My dd only had a few sleepovers. One in particular, her parents didn't speak english, so while I had known them for many years, I saw dad every day, I didn't know them well. But, I know the child very well, and this is one kid who could come live in my home any time.

So, I didn't have any problems letting her go over there.

SHe was invited to sleep at Laura's house, but I hadn't met her mom yet, so I said "not tonight". Then when I met her, she was roaring drunk at 5:00 P.M, so there was no way I was going to let my dd go over there for a sleep over. A year later she took a group of sixth grade girls out for pizza, and wrecked her car because she was drunk. The police called the parents of the girls to go pick their kids up. Boy were they mad!


----------



## Ruthla (Jun 2, 2004)

Um, I wouldn't lump 5 and 12yos in the same catagory!

No sleepovers at all before age 9 or 10. And then only at homes where I've met the parents and didn't get any "red flags" from them. I don't feel the need to "know the family well" before allowing a sleepover, if the child already knows my child from school.
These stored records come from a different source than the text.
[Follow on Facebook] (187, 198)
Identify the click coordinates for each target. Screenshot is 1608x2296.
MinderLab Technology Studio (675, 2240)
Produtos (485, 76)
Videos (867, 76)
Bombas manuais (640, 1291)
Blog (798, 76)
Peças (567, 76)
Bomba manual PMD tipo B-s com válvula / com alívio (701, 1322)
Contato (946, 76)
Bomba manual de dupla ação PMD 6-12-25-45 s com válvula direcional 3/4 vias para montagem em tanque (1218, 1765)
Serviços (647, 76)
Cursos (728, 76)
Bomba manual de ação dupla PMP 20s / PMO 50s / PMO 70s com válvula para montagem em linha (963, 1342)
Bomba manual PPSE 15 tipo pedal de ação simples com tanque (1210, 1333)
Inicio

I don't have the same standards for an afternoon playdate- talk to the parents on the phone and then meet them when I pick DC up after the playdate. Nor do I have the same standards for my 13yo middle schooler. I've let her stay at a friend's house before meeting the friend or her family- but this was after she'd known the other girl for several months at school and I trust that DD trusts HER gut and wouldn't have asked to sleep over if she didn't feel safe with that friend or got any "bad vibes" about the way the girl spoke about her family.


----------



## KBecks (Jan 3, 2007)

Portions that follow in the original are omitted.